Manifestants à Beyrouth, le samedi 6 juin
Manifestants à Beyrouth, le samedi 6 juin © AFP / Patrick Baz

Ils étaient environ 10.000, ce samedi, dans le centre-ville de la capitale libanaise. Rien à voir avec la mobilisation d’octobre dernier, mais la crise du Covid est passée par là, et la crise économique, elle, n’a fait qu’empirer.

"Depuis octobre, rien n'a changé", s'inquiète Susanne, restauratrice à Beyrouth. "La pauvreté est à plus de 50 %, tous les établissements ont fermé, on ne peut plus travailler ! C'est devenu impossible."

En mars, le Liban a fait défaut sur sa dette. Sa monnaie nationale s’est effondrée, l’inflation galope, les dépôts des Libanais sont bloqués dans les banques, menacés par un État en faillite.

Dispersion par les forces de l'ordre

Drapeau libanais autour du front, Nadim est étudiant. Il explique qu'il n'y a pas que "la crise économique" qui empoisonne la vie des Libanais, mais aussi "les partis politiques, qui sont plutôt des mafias, et qui règnent aujourd'hui au Liban"

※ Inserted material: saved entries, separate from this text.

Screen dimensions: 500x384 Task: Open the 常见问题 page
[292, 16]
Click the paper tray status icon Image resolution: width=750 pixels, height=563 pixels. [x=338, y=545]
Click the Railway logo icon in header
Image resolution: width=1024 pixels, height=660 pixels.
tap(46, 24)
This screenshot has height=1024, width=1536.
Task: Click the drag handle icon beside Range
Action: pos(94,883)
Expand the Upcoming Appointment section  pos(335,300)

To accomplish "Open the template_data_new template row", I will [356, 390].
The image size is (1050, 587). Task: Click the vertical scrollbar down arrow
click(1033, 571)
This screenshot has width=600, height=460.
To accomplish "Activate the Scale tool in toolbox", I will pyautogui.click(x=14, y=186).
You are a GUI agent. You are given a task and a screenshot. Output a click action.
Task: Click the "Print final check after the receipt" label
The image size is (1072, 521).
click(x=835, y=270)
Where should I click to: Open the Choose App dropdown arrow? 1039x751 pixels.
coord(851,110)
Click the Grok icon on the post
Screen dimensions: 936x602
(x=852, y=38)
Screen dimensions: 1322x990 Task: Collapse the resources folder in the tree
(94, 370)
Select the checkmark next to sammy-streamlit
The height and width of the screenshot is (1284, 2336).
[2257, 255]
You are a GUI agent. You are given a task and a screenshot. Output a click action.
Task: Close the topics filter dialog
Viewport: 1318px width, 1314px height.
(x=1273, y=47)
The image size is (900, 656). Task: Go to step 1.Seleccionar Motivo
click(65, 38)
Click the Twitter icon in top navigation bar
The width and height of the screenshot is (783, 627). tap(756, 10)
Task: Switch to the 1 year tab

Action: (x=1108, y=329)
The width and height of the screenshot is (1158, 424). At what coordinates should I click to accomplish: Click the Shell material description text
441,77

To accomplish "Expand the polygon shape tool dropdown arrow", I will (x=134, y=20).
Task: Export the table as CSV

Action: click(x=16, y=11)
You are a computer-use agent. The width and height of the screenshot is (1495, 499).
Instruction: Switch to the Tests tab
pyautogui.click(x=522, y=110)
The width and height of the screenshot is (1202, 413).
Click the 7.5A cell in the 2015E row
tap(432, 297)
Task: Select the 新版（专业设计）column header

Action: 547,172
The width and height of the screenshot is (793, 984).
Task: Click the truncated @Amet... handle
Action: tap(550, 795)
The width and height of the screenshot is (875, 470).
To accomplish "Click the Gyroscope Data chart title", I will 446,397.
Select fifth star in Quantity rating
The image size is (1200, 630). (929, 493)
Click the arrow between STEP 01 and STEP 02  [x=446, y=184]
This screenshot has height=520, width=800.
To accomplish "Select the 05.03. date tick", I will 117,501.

Des partis communautaires, accusés d'être derrière les violences qui ont finalement amené les forces de l’ordre à disperser la manifestation. "Nous sommes contre ça", assure Tarek, membre d'un jeune parti non-communautaire, qui tente d’exister dans le paysage confessionnel libanais. "Ils ont envoyé des gens pour pousser les jeunes à se confronter [avec la police], pour donner une mauvaise image de notre lutte. Mais on va résister à ça, et continuer à inclure tout le monde."

Les incidents lors de la manifestation, la première depuis l'allègement du confinement dans le pays, ont fait 50 blessés.